- _Task prompt_: Give back each line below verbatim.

*** Exercise material ***

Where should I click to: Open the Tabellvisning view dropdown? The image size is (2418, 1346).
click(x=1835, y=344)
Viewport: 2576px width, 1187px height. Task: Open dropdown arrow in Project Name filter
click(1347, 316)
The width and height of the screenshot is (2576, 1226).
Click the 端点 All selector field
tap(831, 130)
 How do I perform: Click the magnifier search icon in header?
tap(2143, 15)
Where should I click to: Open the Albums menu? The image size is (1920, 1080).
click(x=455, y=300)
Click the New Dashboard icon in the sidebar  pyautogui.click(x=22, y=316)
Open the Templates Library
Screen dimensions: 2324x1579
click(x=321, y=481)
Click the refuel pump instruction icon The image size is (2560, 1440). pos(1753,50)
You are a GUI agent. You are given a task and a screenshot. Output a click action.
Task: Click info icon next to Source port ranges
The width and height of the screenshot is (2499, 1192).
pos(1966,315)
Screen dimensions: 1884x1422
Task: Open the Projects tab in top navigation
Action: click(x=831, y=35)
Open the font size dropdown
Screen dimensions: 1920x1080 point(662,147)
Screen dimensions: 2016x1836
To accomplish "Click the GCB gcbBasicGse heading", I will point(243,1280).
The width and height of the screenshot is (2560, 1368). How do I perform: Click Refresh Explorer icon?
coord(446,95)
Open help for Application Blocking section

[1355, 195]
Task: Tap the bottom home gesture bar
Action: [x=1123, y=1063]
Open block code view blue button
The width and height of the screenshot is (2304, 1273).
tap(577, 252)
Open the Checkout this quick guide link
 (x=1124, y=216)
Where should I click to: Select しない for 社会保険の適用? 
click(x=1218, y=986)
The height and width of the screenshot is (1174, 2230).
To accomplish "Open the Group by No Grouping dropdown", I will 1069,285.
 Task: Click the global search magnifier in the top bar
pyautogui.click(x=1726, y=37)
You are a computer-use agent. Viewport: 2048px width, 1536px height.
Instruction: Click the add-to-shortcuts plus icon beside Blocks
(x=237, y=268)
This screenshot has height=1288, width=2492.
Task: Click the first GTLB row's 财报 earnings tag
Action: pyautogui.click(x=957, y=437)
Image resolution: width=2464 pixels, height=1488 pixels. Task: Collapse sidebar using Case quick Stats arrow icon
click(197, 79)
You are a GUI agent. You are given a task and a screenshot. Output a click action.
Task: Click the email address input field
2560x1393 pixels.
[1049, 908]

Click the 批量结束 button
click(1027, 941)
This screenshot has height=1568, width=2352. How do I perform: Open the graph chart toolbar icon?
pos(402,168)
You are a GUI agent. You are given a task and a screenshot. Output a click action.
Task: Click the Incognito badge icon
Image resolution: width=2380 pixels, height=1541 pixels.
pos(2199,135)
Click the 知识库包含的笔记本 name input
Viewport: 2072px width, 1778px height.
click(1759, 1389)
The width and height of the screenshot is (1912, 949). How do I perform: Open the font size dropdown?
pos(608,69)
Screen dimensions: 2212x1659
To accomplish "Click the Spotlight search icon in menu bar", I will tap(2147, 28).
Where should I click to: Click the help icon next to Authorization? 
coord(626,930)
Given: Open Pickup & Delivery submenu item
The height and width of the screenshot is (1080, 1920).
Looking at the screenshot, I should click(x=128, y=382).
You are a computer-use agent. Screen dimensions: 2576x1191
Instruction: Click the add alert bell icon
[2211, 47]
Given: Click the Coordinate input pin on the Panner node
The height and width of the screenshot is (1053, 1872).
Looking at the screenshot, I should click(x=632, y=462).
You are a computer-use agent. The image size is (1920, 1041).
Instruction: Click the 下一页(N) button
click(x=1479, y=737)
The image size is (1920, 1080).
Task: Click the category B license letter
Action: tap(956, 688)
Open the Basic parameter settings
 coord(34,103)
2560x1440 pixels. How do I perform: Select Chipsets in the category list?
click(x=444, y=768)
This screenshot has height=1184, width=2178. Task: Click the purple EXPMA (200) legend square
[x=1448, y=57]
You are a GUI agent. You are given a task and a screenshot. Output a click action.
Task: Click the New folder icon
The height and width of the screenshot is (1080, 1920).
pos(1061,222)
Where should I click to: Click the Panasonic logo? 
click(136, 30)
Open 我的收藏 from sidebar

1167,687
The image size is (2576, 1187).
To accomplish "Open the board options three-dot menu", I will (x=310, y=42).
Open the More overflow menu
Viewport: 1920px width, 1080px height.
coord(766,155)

*** End of Exercise material ***

- _Expected answer_:
Where should I click to: Open the Tabellvisning view dropdown? The image size is (2418, 1346).
click(x=1835, y=344)
Viewport: 2576px width, 1187px height. Task: Open dropdown arrow in Project Name filter
click(1347, 316)
The width and height of the screenshot is (2576, 1226).
Click the 端点 All selector field
tap(831, 130)
 How do I perform: Click the magnifier search icon in header?
tap(2143, 15)
Where should I click to: Open the Albums menu? The image size is (1920, 1080).
click(x=455, y=300)
Click the New Dashboard icon in the sidebar  pyautogui.click(x=22, y=316)
Open the Templates Library
Screen dimensions: 2324x1579
click(x=321, y=481)
Click the refuel pump instruction icon The image size is (2560, 1440). pos(1753,50)
You are a GUI agent. You are given a task and a screenshot. Output a click action.
Task: Click info icon next to Source port ranges
The width and height of the screenshot is (2499, 1192).
pos(1966,315)
Screen dimensions: 1884x1422
Task: Open the Projects tab in top navigation
Action: click(x=831, y=35)
Open the font size dropdown
Screen dimensions: 1920x1080 point(662,147)
Screen dimensions: 2016x1836
To accomplish "Click the GCB gcbBasicGse heading", I will point(243,1280).
The width and height of the screenshot is (2560, 1368). How do I perform: Click Refresh Explorer icon?
coord(446,95)
Open help for Application Blocking section

[1355, 195]
Task: Tap the bottom home gesture bar
Action: [x=1123, y=1063]
Open block code view blue button
The width and height of the screenshot is (2304, 1273).
tap(577, 252)
Open the Checkout this quick guide link
 (x=1124, y=216)
Where should I click to: Select しない for 社会保険の適用? 
click(x=1218, y=986)
The height and width of the screenshot is (1174, 2230).
To accomplish "Open the Group by No Grouping dropdown", I will 1069,285.
 Task: Click the global search magnifier in the top bar
pyautogui.click(x=1726, y=37)
You are a computer-use agent. Viewport: 2048px width, 1536px height.
Instruction: Click the add-to-shortcuts plus icon beside Blocks
(x=237, y=268)
This screenshot has height=1288, width=2492.
Task: Click the first GTLB row's 财报 earnings tag
Action: pyautogui.click(x=957, y=437)
Image resolution: width=2464 pixels, height=1488 pixels. Task: Collapse sidebar using Case quick Stats arrow icon
click(197, 79)
You are a GUI agent. You are given a task and a screenshot. Output a click action.
Task: Click the email address input field
2560x1393 pixels.
[1049, 908]

Click the 批量结束 button
click(1027, 941)
This screenshot has height=1568, width=2352. How do I perform: Open the graph chart toolbar icon?
pos(402,168)
You are a GUI agent. You are given a task and a screenshot. Output a click action.
Task: Click the Incognito badge icon
Image resolution: width=2380 pixels, height=1541 pixels.
pos(2199,135)
Click the 知识库包含的笔记本 name input
Viewport: 2072px width, 1778px height.
click(1759, 1389)
The width and height of the screenshot is (1912, 949). How do I perform: Open the font size dropdown?
pos(608,69)
Screen dimensions: 2212x1659
To accomplish "Click the Spotlight search icon in menu bar", I will tap(2147, 28).
Where should I click to: Click the help icon next to Authorization? 
coord(626,930)
Given: Open Pickup & Delivery submenu item
The height and width of the screenshot is (1080, 1920).
Looking at the screenshot, I should click(x=128, y=382).
You are a computer-use agent. Screen dimensions: 2576x1191
Instruction: Click the add alert bell icon
[2211, 47]
Given: Click the Coordinate input pin on the Panner node
The height and width of the screenshot is (1053, 1872).
Looking at the screenshot, I should click(x=632, y=462).
You are a computer-use agent. The image size is (1920, 1041).
Instruction: Click the 下一页(N) button
click(x=1479, y=737)
The image size is (1920, 1080).
Task: Click the category B license letter
Action: tap(956, 688)
Open the Basic parameter settings
 coord(34,103)
2560x1440 pixels. How do I perform: Select Chipsets in the category list?
click(x=444, y=768)
This screenshot has height=1184, width=2178. Task: Click the purple EXPMA (200) legend square
[x=1448, y=57]
You are a GUI agent. You are given a task and a screenshot. Output a click action.
Task: Click the New folder icon
The height and width of the screenshot is (1080, 1920).
pos(1061,222)
Where should I click to: Click the Panasonic logo? 
click(136, 30)
Open 我的收藏 from sidebar

1167,687
The image size is (2576, 1187).
To accomplish "Open the board options three-dot menu", I will (x=310, y=42).
Open the More overflow menu
Viewport: 1920px width, 1080px height.
coord(766,155)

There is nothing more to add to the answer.